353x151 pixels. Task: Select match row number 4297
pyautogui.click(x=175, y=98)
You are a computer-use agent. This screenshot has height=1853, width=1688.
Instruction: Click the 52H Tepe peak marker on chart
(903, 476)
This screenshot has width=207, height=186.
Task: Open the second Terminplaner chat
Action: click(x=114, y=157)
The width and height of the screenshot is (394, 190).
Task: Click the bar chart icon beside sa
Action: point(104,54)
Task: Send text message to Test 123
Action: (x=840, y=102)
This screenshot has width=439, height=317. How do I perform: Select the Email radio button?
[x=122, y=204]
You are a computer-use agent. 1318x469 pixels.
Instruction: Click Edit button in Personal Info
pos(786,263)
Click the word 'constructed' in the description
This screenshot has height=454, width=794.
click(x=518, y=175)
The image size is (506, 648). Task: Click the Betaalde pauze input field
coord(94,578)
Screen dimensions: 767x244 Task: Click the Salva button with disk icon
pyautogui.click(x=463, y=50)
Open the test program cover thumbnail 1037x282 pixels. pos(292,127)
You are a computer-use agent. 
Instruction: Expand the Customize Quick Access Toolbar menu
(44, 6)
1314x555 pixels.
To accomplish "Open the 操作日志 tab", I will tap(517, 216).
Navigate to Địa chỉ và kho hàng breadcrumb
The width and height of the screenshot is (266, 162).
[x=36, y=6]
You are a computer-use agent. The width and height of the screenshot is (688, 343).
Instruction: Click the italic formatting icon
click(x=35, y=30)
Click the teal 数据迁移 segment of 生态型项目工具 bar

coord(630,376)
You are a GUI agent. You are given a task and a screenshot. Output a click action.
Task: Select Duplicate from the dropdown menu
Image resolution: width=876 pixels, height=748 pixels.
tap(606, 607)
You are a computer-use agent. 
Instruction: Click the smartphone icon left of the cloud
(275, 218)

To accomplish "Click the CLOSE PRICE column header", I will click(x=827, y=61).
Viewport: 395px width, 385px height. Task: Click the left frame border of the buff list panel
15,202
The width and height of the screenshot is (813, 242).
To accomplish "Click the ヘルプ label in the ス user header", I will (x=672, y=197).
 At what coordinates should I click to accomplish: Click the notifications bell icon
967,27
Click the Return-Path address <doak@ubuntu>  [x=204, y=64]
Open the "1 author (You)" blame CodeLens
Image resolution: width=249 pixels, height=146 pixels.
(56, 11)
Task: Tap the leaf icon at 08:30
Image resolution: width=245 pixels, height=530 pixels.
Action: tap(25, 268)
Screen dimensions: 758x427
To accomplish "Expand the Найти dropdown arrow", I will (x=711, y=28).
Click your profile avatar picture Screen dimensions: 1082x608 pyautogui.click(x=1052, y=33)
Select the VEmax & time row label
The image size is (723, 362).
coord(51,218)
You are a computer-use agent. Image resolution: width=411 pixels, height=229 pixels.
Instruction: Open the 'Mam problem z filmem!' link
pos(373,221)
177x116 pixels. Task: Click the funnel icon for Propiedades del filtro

----------

— WHAT THE EXERCISE ASKS —
Which lines above contain the word "header"? Copy each of them.

— COMPLETED TASK —
To accomplish "Click the CLOSE PRICE column header", I will click(x=827, y=61).
To accomplish "Click the ヘルプ label in the ス user header", I will (x=672, y=197).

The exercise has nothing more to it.